Se reserva el derecho de admisión

     El ruido de las botellas y los gritos de la multitud resonaban por las calles estrechas de La Lonja. Aquella noche iba Jordi solo por el casco antiguo, continuamente mirando hacia atrás con esa sensación de ser perseguido que para él ya era habitual. No era la primera vez que esto le sucedía al volver de casa del "Kapa" donde solía excederse en cuanto a la ingesta de alcohol y a estupefacientes se refiere. Las gotas de sudor se deslizaban por su frente y la camisa azul se humedecía a cada paso mientras que el pulso y la respiración se aceleraban. Al llegar a la Plaza Mayor, se deslizaba entre la multitud empujando a cualquiera que se pusiera en su camino. Con gran dificultad, consiguió salir de esa marea humana y se sentó en el banco delante de la sucursal bancaria del BBVA. Sacando un pitillo con su mano temblorosa notaba como perdía el control de sus piernas y como le rechistaban los dientes. Se dio cuenta que en su bolsillo vibraba su teléfono móvil, rápidamente lo sacó y, viendo quien lo llamaba, prefirió no contestar. Con la vista perdida se quedó observando las caras distorsionadas de los transeúntes entre el humo de su cigarrillo mientras le corroía la culpa y la vergüenza, como le había sucedido en otras ocasiones. Desde donde se encontraba, Jordi podía presenciar el lado más oscuro de la ciudad y la isla mientras que a la vuelta de la esquina contemplar la reconstrucción y la prosperidad de una zona prefabricada para el turismo insular.

     Se encontraba en ese tramo que separa el muro de las Avenidas con el centro de la ciudad, concretamente en la intersección que une la calle Cortázar con la Plaza del Carmen, que era el punto de encuentro y zona de mercado los sábados por la mañana. La notoriedad de la calle Cortázar ya era cosa del pasado, había sido dejada a su suerte, abocada a convertirse en una calle peatonal dada su extrema estrechez.

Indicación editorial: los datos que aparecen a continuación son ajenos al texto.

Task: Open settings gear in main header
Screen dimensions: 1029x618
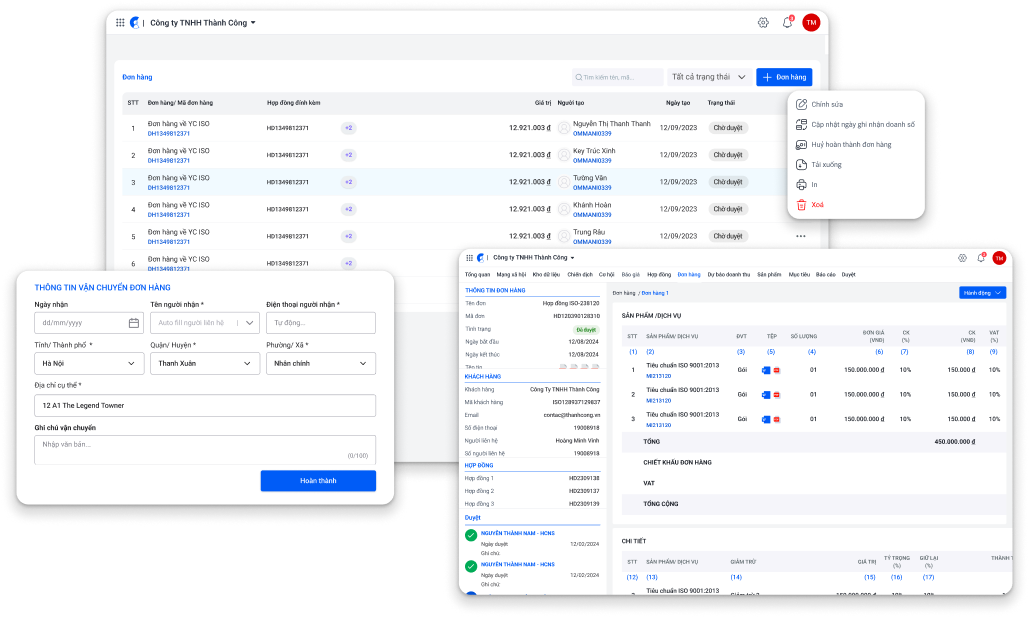Action: click(x=763, y=22)
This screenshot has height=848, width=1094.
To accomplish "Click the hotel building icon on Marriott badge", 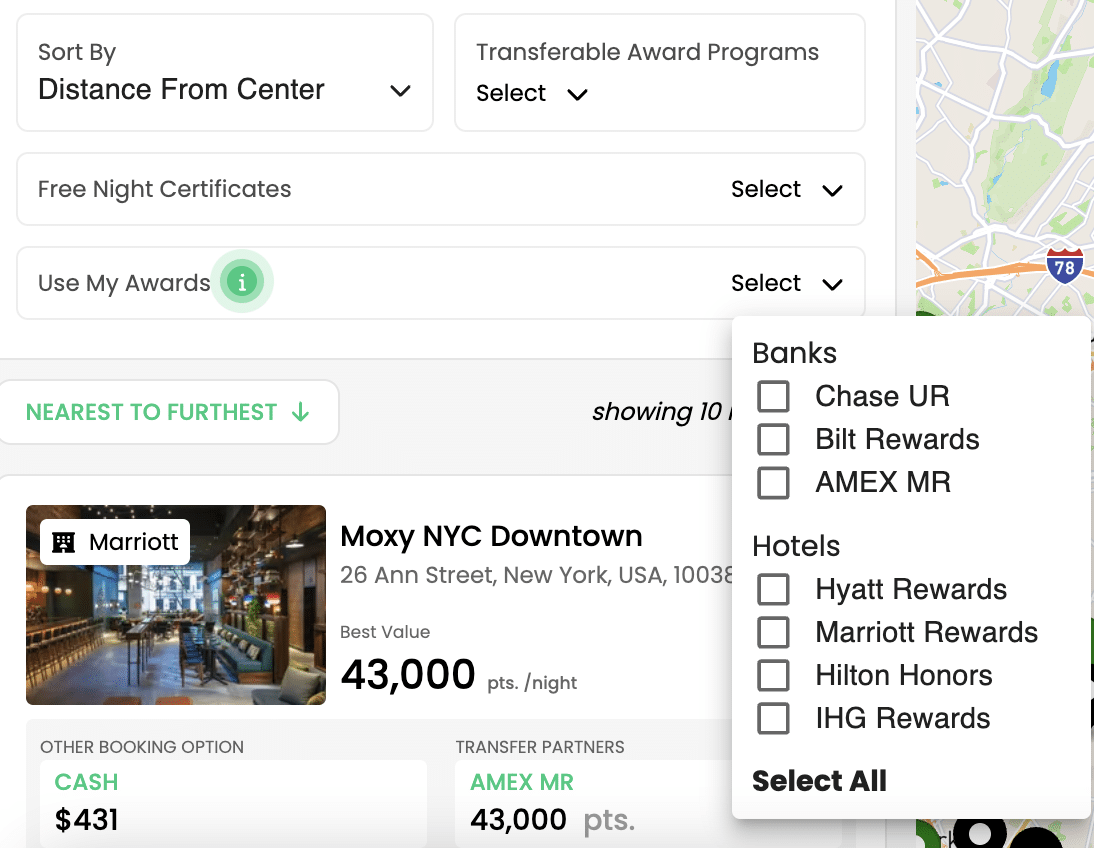I will click(x=64, y=542).
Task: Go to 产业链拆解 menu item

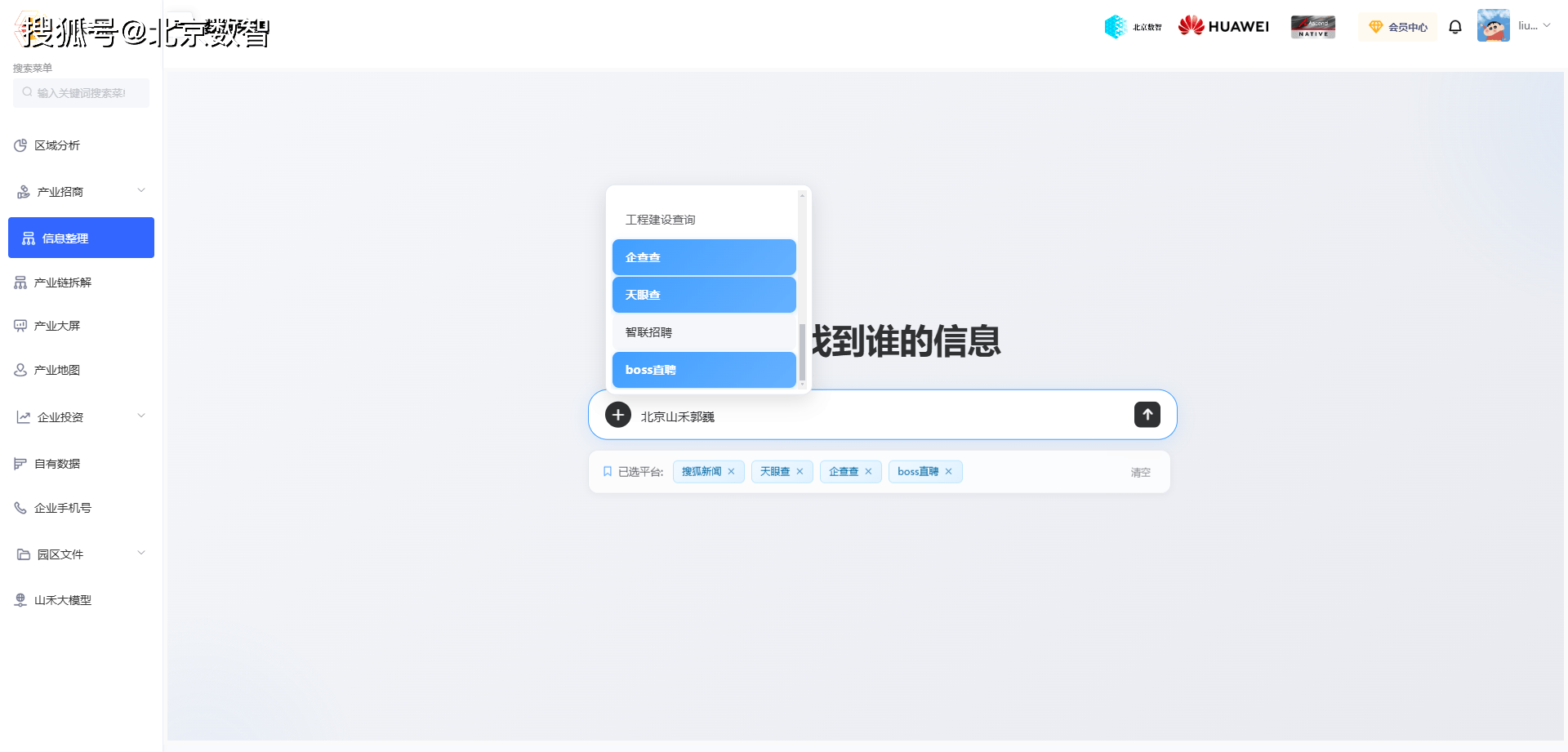Action: pos(63,283)
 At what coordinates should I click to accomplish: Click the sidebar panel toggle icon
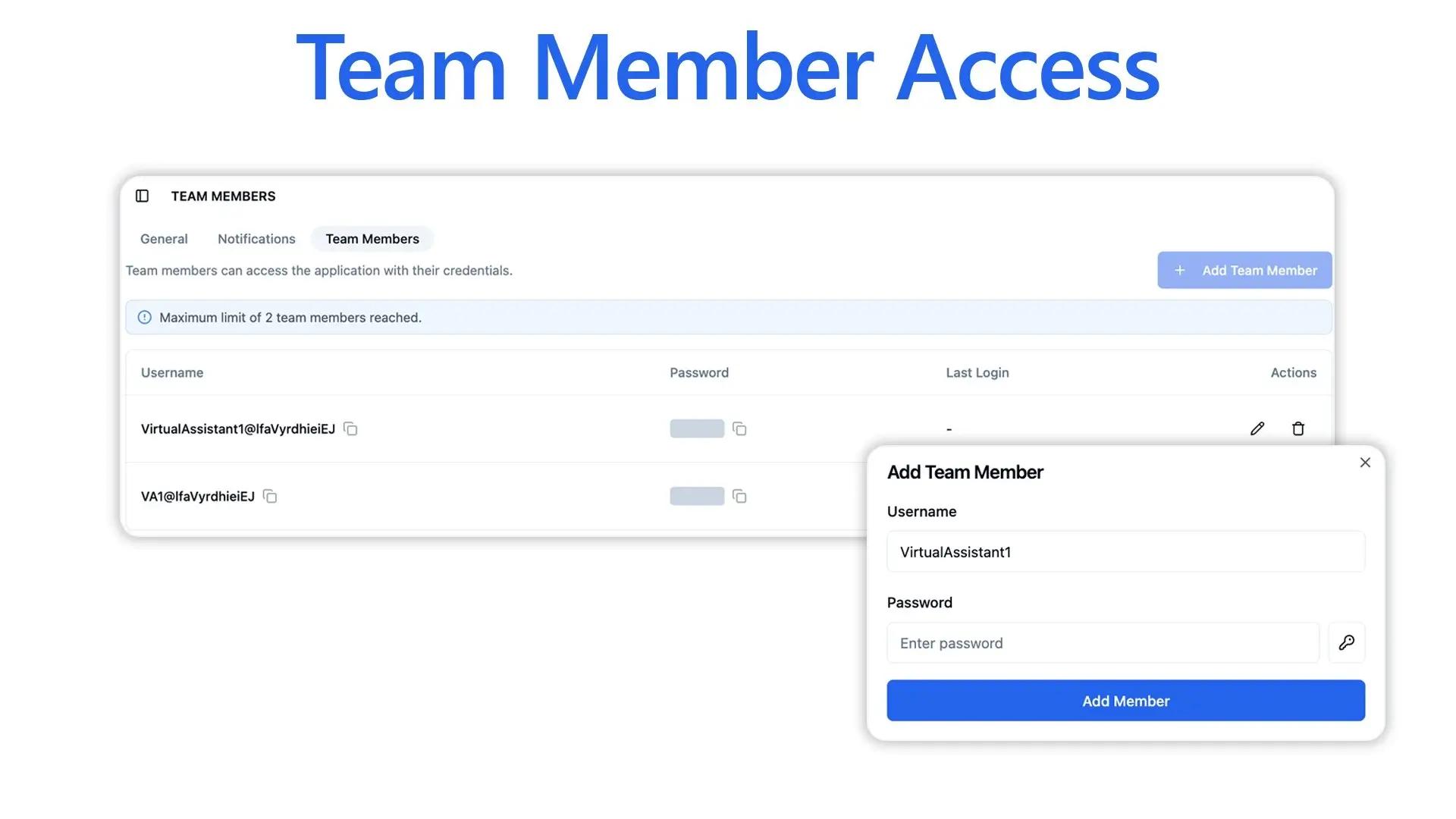(x=142, y=196)
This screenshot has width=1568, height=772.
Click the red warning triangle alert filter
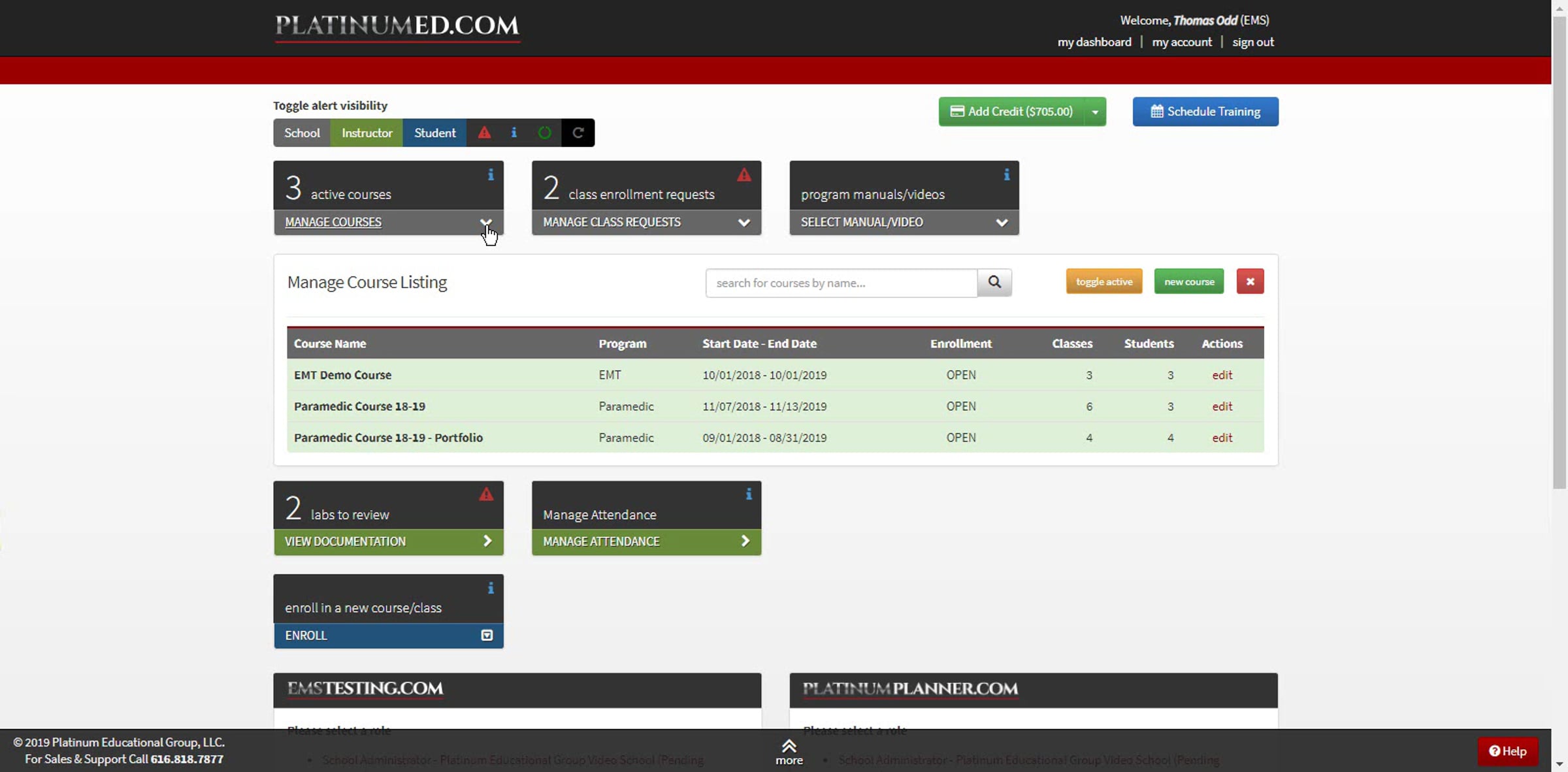pyautogui.click(x=484, y=133)
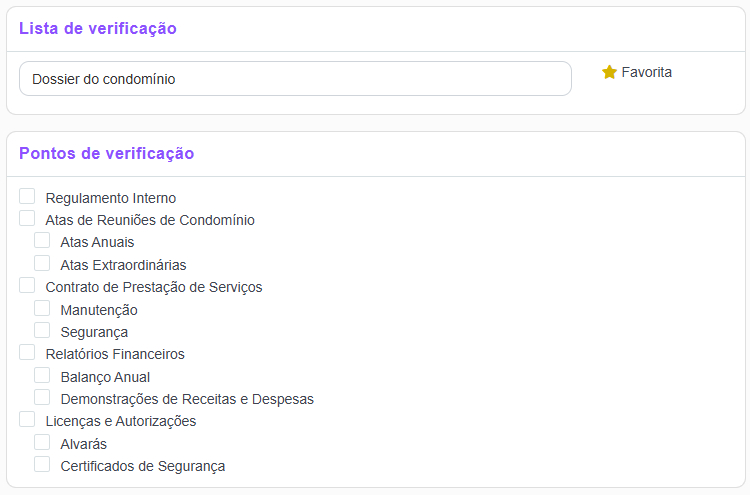
Task: Check Contrato de Prestação de Serviços box
Action: point(27,285)
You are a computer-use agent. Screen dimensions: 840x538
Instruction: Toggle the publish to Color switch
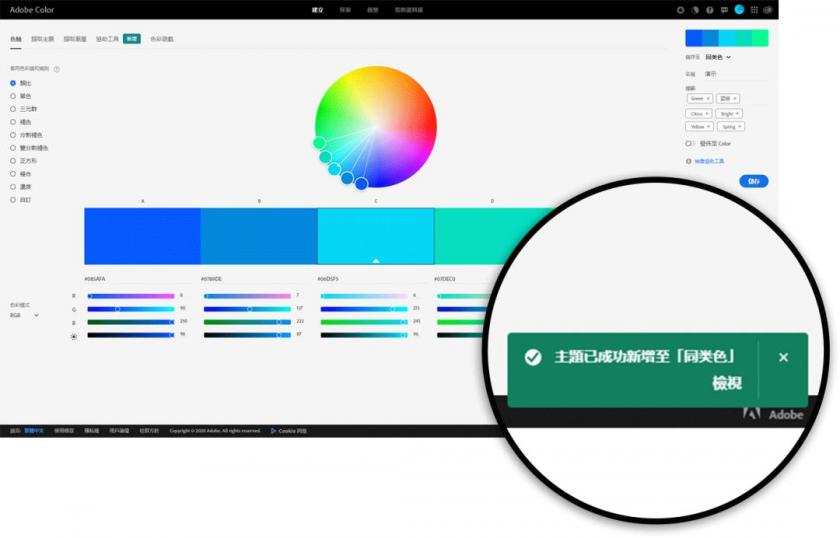coord(690,143)

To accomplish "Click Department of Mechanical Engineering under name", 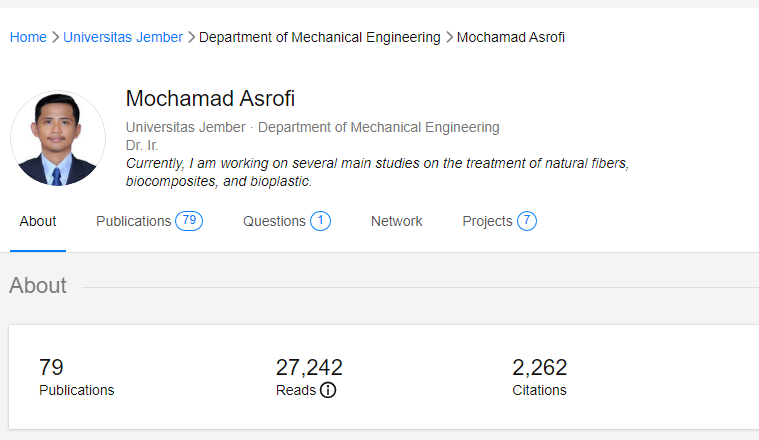I will tap(378, 127).
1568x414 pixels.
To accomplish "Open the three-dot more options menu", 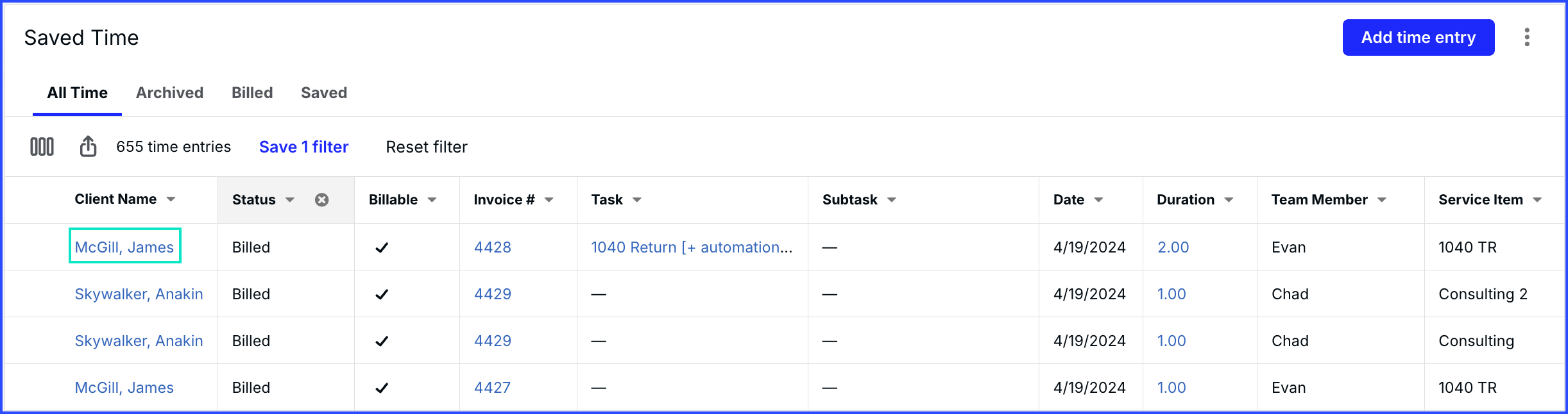I will coord(1527,37).
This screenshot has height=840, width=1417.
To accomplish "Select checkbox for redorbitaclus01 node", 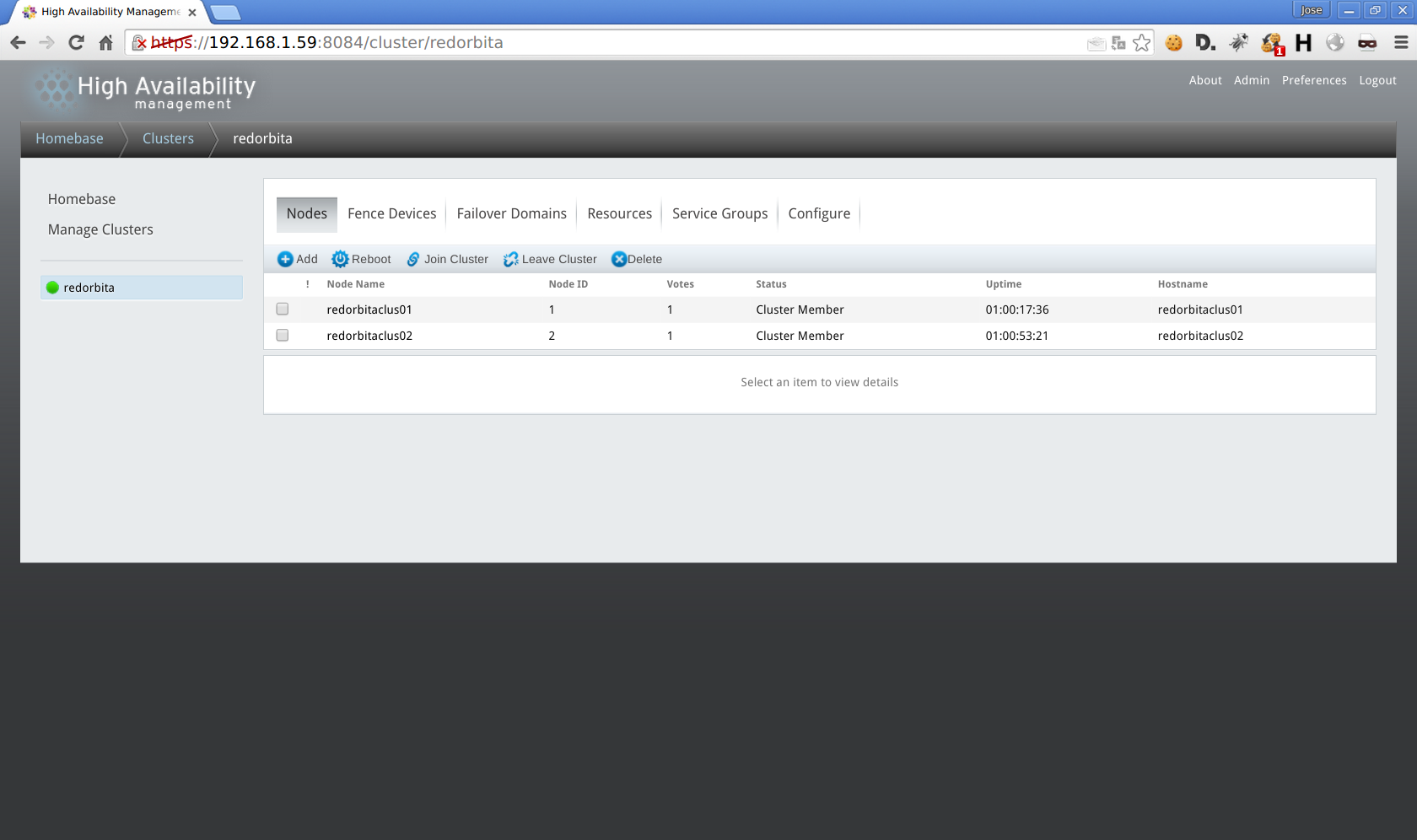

Estaba llena de colillas, y de restos de piedra rojiza que había servido para decorar las fachadas pero que ya se habían dejado pudrir con el tiempo. Con los frecuentes escapes de agua residual, la mezcla de olores fétidos no parecía alejar a la chusma que frecuentaba la zona. El desgaste de los portales y los graffiti que cubrían las viviendas solamente acentuaban la miseria de una zona que ya no era habitable. Por otro lado, la Plaza del Carmen, restaurada y modernizada, combinaba el encanto de las calles del casco antiguo con la modernidad del sector turístico. Era, sin duda alguna, el punto más próspero de la ciudad abarrotado de bares y restaurantes.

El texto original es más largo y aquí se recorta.